Налево пенится Чеченский пролив. С внутренней стороны он довольно глубокий, местами до пяти метров, а с наружной — мелкий, и много подводных рифов закрывает вход в него с моря.
Когда подует моряна — юго-восточный ветер, то волны, набегая на мелкие рифы, дыбятся, растут вверх, толкутся, как в ступке, и горе тому, кто попадет в это волнение. Не мало погибло здесь всякого рода судов; твердо знают об этом моряки Каспия, и лихая слава окружает этот пустынный остров.
Мое внимание привлек повторяющийся плеск в трюме.
Прислушаюсь — тихо, а затем, немного погодя, кто-то снова пошевельнется.
— У тебя в трюме никого нет?
— А что?
— Показалось мне, что кто-то плещется.
Яков улыбнулся:
— Это я вчера сазана забыл взять, наверно, он и ворочается.
— Неужели он со вчерашнего вечера живой?
— Сазан-то? Вот-те на! Он трое суток в избе проживет, не то что в сыром трюму, — Яков тихо засмеялся, — такая тварь. Ужо поужинаем, в котле не заворочается!
Далеко на горизонте показались рыбацкие лодки, увешанные с половины мачты, как гирляндами, аханами для просушки.
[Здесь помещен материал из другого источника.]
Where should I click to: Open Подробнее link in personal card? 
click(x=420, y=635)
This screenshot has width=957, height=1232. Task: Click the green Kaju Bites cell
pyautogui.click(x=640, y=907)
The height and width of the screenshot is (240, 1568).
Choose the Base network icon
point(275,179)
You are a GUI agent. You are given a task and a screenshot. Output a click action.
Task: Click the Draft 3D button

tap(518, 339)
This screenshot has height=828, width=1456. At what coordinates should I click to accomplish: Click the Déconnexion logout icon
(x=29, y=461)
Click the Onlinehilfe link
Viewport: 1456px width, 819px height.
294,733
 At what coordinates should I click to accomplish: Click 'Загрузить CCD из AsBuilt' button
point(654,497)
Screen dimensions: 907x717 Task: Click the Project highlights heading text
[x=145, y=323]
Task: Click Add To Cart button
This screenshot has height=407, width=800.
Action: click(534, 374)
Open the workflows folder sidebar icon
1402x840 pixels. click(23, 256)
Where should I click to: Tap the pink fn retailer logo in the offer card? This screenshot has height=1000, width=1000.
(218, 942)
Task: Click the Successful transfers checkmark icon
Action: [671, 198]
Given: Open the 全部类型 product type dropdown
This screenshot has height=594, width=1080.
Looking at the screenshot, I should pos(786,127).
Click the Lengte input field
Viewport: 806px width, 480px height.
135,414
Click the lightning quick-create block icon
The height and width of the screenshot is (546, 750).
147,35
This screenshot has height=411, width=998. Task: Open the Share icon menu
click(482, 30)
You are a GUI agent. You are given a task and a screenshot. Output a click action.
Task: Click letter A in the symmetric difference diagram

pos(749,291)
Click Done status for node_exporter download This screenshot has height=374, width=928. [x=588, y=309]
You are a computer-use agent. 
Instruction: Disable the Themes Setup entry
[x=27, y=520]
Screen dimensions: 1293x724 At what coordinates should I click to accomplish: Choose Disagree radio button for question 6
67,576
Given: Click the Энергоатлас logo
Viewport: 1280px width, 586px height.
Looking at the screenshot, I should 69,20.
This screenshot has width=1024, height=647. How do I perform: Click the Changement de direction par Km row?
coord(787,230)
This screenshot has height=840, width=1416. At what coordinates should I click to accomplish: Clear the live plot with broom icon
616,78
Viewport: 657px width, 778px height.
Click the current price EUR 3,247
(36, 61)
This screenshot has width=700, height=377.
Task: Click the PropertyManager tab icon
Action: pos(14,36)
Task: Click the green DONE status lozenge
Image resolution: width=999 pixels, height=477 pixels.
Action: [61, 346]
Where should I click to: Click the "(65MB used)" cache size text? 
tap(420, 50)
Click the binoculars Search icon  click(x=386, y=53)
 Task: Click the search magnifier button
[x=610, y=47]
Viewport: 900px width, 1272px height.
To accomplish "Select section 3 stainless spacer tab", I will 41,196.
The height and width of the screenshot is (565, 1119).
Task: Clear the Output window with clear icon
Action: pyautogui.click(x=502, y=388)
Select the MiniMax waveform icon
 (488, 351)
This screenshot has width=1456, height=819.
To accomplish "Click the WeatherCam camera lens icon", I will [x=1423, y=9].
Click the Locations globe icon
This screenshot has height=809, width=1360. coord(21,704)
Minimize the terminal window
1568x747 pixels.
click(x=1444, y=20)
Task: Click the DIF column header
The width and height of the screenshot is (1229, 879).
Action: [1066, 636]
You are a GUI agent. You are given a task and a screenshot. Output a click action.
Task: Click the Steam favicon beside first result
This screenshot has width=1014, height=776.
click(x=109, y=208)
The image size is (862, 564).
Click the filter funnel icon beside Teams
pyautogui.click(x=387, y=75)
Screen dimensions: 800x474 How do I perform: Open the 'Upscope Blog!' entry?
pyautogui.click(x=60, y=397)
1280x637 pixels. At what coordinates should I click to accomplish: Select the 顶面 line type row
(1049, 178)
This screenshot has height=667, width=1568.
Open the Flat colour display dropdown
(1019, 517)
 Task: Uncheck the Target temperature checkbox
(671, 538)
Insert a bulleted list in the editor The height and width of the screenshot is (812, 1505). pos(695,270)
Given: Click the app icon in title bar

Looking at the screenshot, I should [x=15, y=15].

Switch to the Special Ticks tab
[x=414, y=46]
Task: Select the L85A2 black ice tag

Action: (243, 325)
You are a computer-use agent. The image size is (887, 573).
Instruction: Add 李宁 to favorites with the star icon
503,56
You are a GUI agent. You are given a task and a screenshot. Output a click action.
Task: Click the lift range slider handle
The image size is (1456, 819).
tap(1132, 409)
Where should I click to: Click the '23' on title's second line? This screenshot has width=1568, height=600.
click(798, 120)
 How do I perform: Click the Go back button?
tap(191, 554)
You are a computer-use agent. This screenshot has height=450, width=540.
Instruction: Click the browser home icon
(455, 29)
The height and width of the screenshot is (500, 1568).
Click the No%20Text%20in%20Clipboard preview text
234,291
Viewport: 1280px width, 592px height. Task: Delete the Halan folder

Невдалеке около них, исчезая за волнами, мелькали две маленьких лодки-подчалки, с которых рыбаки осматривали выставленные сети.
Ветер становился все тише, и приближавшаяся Кумская степь дышала своим жаром.
Стайки уток носились над линией горизонта. Кричали чайки. Изредка слышался плеск игравшей рыбы.
Запоздавшая весна пришла быстро и шумно, как приходит гость, которого случайно задержали дома перед уходом.